→ DIRECTIONS
Find the line with "Switch to 酒店价格等级饼图 sheet tab" in the data below. Repeat it and every line after it up to the end, exactly, but drop the pictures.

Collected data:

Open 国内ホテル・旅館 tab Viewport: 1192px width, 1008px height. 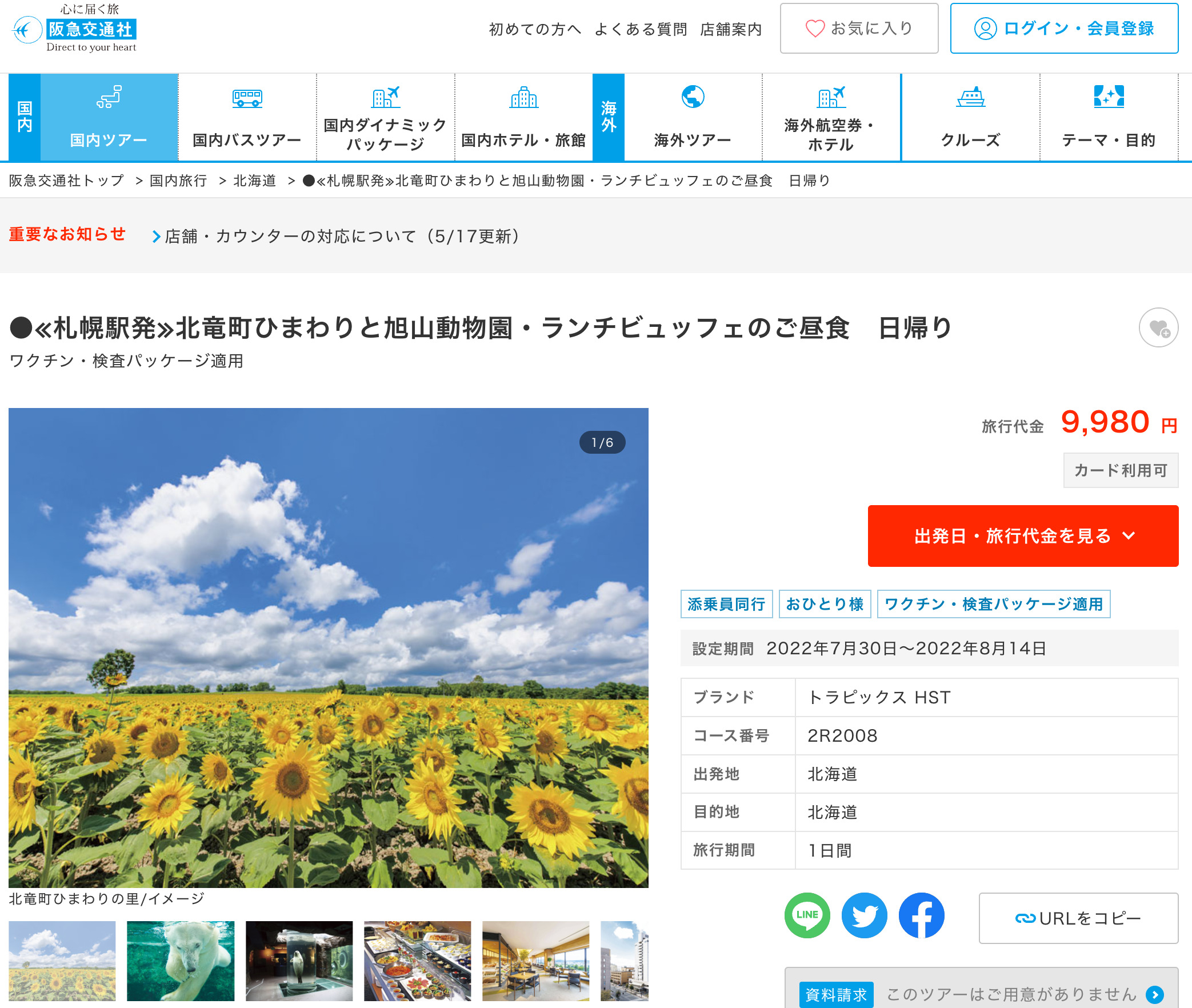(523, 117)
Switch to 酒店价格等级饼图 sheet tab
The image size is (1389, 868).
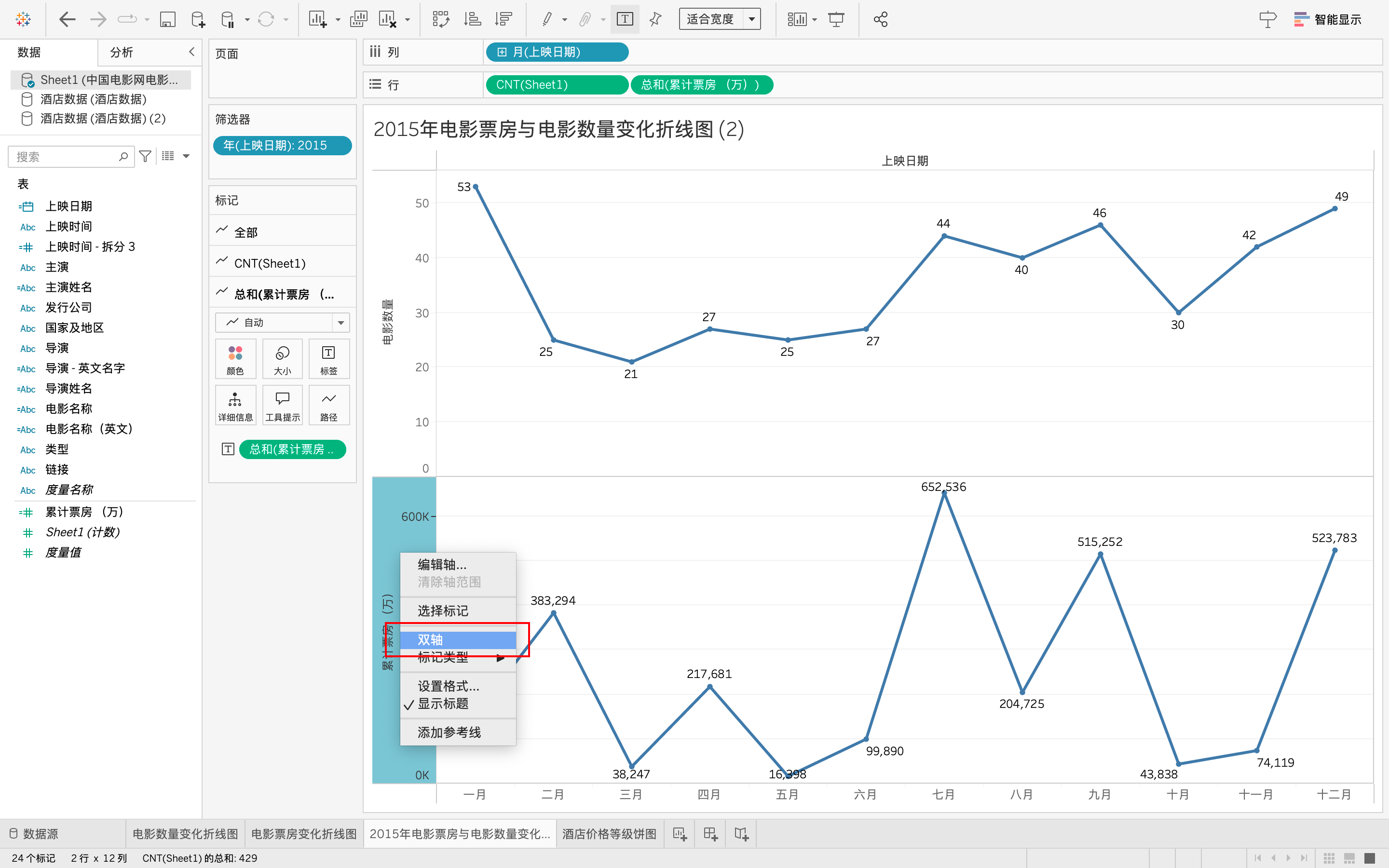click(609, 834)
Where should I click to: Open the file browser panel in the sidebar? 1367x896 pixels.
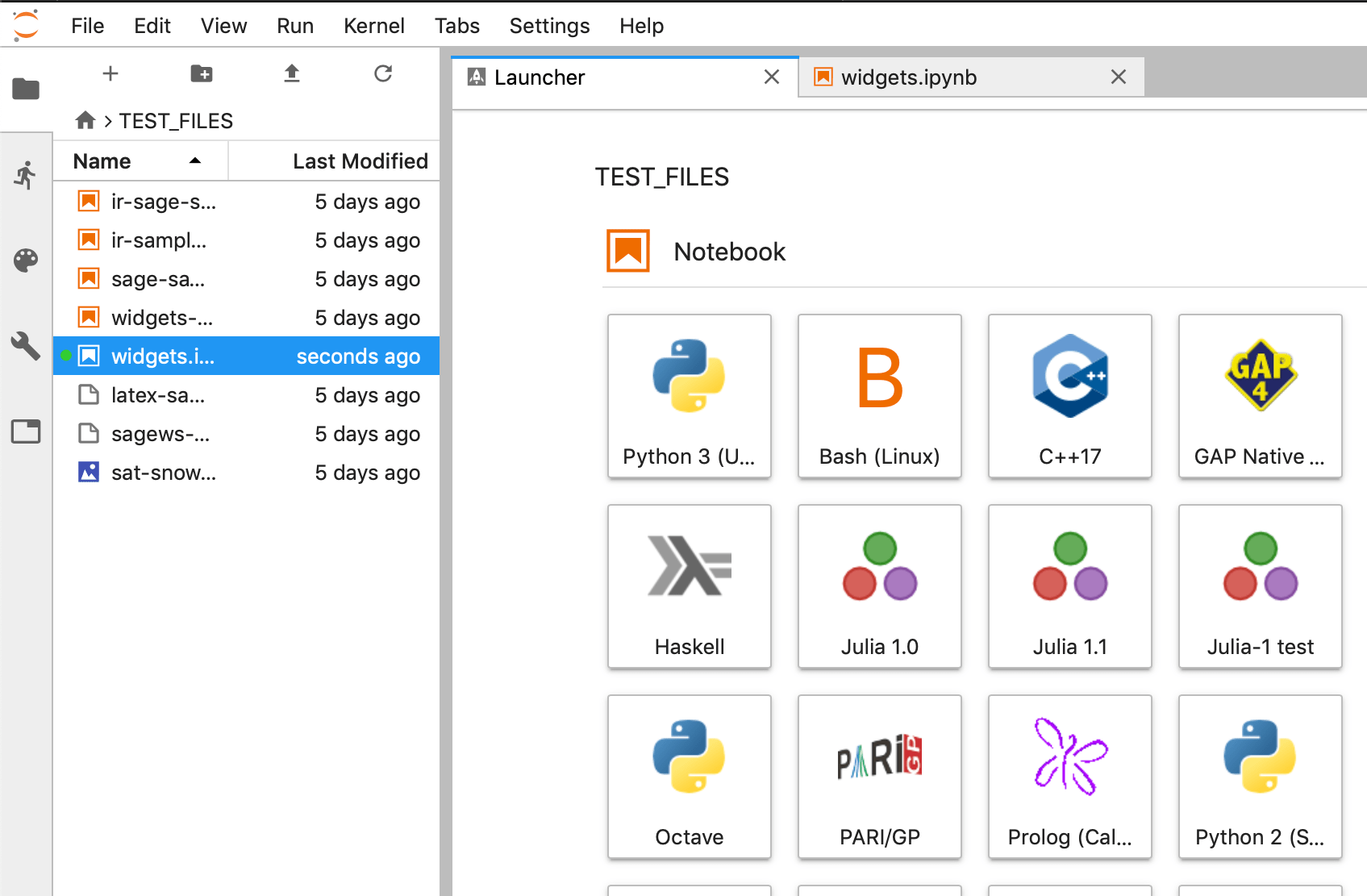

→ WRITTEN REPLY
Switch to 酒店价格等级饼图 sheet tab
The image size is (1389, 868).
click(609, 834)
Where should I click to: Open the file browser panel in the sidebar? 1367x896 pixels.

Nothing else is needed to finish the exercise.